TASK DESCRIPTION ->
In the copy, every record below must appear exactly as given, and no picture may appear.

Screenshot grounding data:
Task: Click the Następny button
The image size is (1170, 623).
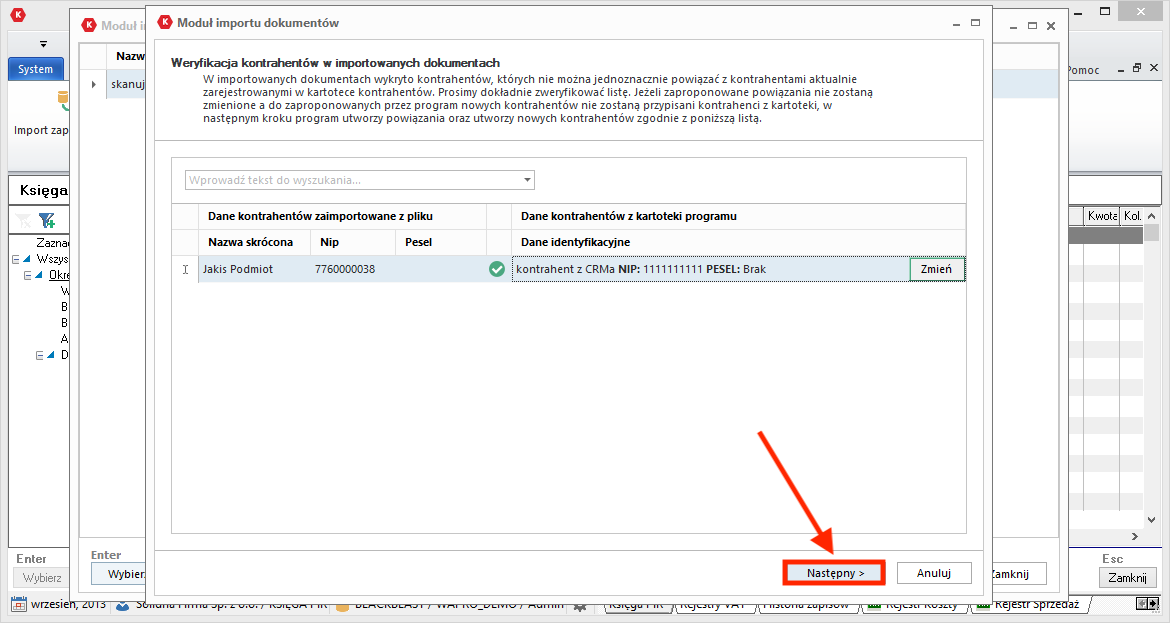Action: coord(833,573)
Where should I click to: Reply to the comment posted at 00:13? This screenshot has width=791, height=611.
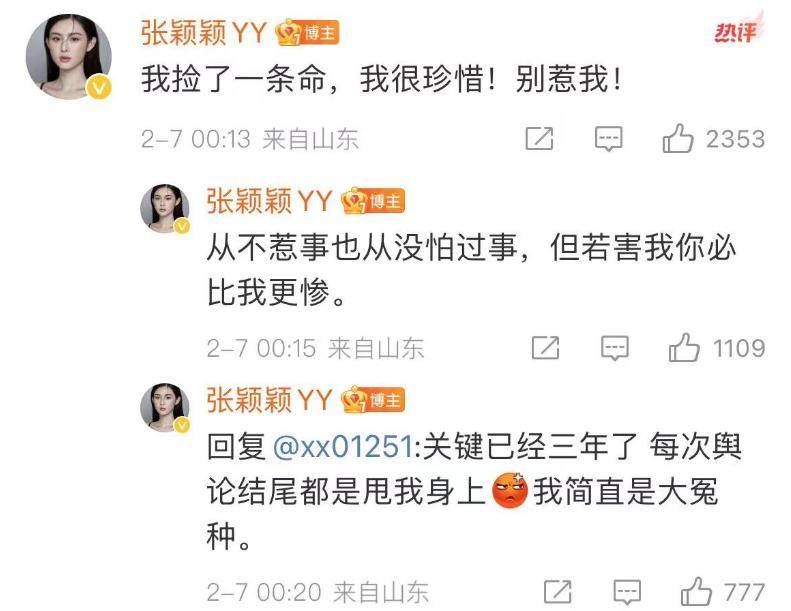[x=608, y=139]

REPLY ->
Task: Click the Następny button
The image size is (1170, 623).
Action: coord(833,573)
Where should I click to: Reply to the comment posted at 00:13? This screenshot has width=791, height=611.
[x=608, y=139]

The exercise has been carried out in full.